The centre was launched today in Melbourne by Treasurer and Minister for Financial Services Stephen Jones.
The aims of the centre are simple: raise consumer awareness of scams and how they work, actively disrupt scammers in their operations, and help scam victims find the right services to protect their identity and recover any lost funds.
The National Anti-scam Centre will be administered under the umbrella of the Australian Competition and Consumer Commission (ACCC), with a regulator steering group, including representatives from the Australian Taxation Office (ATO), Home Affairs, the Australian Communications and Media Authority (ACMA), and the Australian Securities and Investments Commission (ASIC), supporting the centre.

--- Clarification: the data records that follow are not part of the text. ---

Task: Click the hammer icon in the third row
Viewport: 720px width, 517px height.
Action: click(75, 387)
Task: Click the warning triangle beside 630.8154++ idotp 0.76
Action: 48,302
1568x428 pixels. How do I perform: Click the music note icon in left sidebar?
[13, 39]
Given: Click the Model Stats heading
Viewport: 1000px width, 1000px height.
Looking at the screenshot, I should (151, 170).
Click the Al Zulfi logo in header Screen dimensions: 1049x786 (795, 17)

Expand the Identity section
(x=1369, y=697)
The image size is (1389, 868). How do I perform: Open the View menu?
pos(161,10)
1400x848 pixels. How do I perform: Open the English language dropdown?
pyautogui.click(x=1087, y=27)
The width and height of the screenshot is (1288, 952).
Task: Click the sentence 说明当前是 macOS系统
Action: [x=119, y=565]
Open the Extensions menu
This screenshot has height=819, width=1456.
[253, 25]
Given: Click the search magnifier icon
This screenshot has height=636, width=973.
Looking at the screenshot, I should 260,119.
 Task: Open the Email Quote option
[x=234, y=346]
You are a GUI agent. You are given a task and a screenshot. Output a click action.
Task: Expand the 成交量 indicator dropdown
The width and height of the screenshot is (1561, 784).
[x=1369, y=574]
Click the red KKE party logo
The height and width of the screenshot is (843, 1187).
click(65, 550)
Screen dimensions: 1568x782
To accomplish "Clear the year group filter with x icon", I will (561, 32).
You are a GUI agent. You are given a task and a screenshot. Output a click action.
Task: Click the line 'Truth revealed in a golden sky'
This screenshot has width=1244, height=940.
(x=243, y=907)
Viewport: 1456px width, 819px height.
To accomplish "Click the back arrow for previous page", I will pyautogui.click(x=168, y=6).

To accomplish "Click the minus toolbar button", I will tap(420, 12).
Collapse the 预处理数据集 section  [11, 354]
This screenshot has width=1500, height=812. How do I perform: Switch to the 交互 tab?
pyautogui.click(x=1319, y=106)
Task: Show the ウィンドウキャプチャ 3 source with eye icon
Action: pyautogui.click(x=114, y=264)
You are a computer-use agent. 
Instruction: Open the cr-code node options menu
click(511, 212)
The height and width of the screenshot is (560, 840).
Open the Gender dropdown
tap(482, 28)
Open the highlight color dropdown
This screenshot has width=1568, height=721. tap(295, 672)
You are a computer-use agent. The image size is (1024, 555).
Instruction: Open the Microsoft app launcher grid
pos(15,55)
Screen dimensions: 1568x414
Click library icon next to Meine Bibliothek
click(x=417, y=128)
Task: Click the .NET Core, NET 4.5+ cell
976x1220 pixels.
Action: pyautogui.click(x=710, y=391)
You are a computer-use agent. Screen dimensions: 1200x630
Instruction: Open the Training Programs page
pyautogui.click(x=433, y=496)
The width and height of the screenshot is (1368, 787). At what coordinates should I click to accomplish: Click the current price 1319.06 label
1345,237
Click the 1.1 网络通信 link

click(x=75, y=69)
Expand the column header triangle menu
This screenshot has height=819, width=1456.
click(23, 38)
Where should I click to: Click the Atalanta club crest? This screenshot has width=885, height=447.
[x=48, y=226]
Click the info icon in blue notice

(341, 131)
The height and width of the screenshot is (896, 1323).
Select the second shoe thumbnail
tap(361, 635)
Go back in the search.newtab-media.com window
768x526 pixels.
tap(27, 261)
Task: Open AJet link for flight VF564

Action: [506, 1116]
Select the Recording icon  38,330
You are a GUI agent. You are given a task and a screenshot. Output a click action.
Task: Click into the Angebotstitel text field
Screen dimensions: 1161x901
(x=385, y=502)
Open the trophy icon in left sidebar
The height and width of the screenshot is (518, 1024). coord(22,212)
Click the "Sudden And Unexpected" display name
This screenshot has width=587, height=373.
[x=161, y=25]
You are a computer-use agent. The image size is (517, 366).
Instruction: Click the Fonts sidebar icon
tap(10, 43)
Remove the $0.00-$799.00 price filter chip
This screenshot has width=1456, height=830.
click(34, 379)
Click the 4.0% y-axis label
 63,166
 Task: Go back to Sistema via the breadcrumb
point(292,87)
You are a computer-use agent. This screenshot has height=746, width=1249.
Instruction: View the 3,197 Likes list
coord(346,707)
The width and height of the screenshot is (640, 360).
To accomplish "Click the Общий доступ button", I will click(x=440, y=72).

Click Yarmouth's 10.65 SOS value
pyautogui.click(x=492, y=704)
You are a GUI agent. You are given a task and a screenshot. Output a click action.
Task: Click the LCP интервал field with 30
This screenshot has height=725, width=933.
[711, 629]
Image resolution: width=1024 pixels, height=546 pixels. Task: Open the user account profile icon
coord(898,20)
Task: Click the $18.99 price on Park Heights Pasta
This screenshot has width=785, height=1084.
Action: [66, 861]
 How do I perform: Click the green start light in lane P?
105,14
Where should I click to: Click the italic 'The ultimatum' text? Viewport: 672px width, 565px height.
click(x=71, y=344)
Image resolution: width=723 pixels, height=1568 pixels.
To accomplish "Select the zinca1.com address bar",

The centre is made up of experts from both government and the private sector, as well as law enforcement. The group’s first “fusion cell” is starting work today, 3 June.
“A fusion cell is an expert taskforce from across government, law enforcement, and the private sector who will utilise their expertise and intelligence to disrupt a specific scam,” said Minister Jones in a press release.
“They’ll be nimble and formed to address urgent, high-profile or damaging scams. That’s why the first fusion cell will target investment scams, which currently account for over 50 per cent of all scam losses — costing Australians over $1 billion a year.”
The initial fusion cell will operate for six months and will focus on investment scams at first before reporting its outcomes at the end of the period. The centre itself is currently funded to be fully set up over three years.
“There is a scamdemic,” Miniter Jones said to the press at today’s launch. “No one is safe.”
“The top priority of our new national anti-scams centre is to detect and disrupt scammers before they can reach Australians.”
Catriona Lowe, deputy chair of the ACCC, said investment scams are the most commonly reported scam.
“This additional level of co-ordination and focus across government and relevant industries will target investment scam activity more effectively and help prevent further losses to these scams,” Lowe said.
From 1 July, the ACCC will also be setting up a system for improved data sharing between the private and public sectors when it comes to scams and how they operate.
In 2022 Australians lost more than $3.1 billion to scam operators, according to the ACCC, an increase of just over 50 per cent on the previous year.